Hi Vincent,
On Mon, Aug 18, 2008 at 2:59 AM, Vincent Massol <vincent(a)massol.net> wrote:
Hi Wang,
I have some questions/remarks on the commit below:
1) It's hard to see what you're modifying from the default tag infos
(in default.xml). I think a better solution might be to extend
DefaultTagProvider and use the constructor accepting an info provider,
see
http://htmlcleaner.sourceforge.net/doc/org/htmlcleaner
HtmlCleaner.html#HtmlCleaner(org.htmlcleaner.ITagInfoProvider)
. In this manner we just extend the default and not duplicate it.
WDYT? Is this possible? Are you adding tags or redefining default one?
I have seen this DefaultTagProvider, but I don't think it can provide
what I want.
I want to replace some tags with others. Such like replace <p> in <li>
to <span>, replace deprecated tags with others. Like replace <s> to
<del>. But the default.xml can define this.

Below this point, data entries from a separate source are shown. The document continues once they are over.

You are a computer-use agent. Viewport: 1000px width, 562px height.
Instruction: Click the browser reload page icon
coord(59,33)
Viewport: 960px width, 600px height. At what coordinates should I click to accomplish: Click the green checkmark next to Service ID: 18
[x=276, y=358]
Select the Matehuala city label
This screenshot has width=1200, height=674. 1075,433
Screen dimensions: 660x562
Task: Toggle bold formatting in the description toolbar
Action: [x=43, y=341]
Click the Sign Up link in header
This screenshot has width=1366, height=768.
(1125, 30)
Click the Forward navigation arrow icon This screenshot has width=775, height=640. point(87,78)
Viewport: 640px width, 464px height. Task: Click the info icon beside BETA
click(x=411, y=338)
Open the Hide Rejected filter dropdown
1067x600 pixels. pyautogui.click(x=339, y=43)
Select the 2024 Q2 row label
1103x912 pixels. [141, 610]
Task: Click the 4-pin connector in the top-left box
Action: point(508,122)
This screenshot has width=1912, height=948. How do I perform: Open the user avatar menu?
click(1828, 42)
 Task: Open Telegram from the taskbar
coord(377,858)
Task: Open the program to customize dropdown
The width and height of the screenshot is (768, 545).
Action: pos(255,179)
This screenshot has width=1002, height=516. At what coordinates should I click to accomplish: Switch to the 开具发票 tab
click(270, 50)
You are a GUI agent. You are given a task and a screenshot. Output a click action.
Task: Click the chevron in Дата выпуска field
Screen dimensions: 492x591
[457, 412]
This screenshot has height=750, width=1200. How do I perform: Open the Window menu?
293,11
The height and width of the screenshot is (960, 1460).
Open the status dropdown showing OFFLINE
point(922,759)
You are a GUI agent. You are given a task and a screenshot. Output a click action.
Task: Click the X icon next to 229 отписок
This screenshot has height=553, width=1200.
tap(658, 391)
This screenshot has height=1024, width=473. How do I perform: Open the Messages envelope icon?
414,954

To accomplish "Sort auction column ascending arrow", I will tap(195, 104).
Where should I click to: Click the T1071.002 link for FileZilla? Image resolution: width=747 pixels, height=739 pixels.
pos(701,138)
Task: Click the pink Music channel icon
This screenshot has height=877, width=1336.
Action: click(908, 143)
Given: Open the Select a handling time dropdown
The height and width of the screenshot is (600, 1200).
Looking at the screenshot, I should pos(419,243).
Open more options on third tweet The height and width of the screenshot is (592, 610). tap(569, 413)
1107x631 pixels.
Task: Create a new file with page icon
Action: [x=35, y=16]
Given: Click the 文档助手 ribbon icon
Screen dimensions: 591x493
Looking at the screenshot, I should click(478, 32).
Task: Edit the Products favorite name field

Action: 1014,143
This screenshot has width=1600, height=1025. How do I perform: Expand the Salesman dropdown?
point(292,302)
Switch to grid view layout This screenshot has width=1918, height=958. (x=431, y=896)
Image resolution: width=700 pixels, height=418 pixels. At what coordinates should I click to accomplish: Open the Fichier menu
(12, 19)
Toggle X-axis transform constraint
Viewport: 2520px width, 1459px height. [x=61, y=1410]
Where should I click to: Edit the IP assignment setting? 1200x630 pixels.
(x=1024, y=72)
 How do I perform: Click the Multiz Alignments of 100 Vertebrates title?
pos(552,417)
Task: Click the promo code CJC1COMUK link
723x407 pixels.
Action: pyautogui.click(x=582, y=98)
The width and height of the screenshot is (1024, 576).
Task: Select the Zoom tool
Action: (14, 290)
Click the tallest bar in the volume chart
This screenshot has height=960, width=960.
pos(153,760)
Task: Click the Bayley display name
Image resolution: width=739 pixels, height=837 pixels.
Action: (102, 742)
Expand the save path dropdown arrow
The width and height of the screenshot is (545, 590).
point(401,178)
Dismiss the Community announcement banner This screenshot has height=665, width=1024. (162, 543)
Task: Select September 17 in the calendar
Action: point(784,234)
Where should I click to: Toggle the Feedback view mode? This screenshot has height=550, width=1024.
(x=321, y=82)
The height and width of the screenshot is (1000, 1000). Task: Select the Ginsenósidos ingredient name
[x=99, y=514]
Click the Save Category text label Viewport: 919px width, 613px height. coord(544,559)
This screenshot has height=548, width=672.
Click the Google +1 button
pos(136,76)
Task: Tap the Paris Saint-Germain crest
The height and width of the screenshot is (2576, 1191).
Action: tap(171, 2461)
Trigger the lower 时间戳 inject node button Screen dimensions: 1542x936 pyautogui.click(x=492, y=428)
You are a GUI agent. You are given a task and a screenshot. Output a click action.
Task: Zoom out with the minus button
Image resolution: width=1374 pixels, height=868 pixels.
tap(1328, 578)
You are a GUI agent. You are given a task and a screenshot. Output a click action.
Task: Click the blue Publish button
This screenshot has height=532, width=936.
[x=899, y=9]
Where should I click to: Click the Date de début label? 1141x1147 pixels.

2) The following code is not required:
+ private void removeHead(TagNode node)
+ {
+ logger.debug("remove the head tag of the html");
+ TagNode head = node.findElementByName("head", true);
+ head.removeFromTree();
+ }
instead you can just use props.setOmitHtmlEnvelope(true);
I have tried
props.setOmitHtmlEnvelope(true), but there are some
errors. If input is
<html>
<head/>
<body>
<p>p1</p>
<p>p2</p>
</body>
</html>
the output TagNode is not <p>p1</p><p>p2</p> but only
<p>p2</p>. So I
have to use removeHead() to remove the head tag.
3) Could you explain why we need convertAllAttribute2Lowercase?
In xhtml, all the attributes value should be lowercase. And some
attributes value in the conversion result of openoffice is uppercase,
like algin="CENTER". I think lowercase will be better. But if
xhtmlparser could handler uppercase attributes value, I will remove
this method.
4) Could you refactor your code to use the new
HTMLCleaner code I have
put in xwiki-xml module?
I will do it today.
Feel free to provide patches for CleaningFilters.
[snip]
--
Thanks
Wang Ning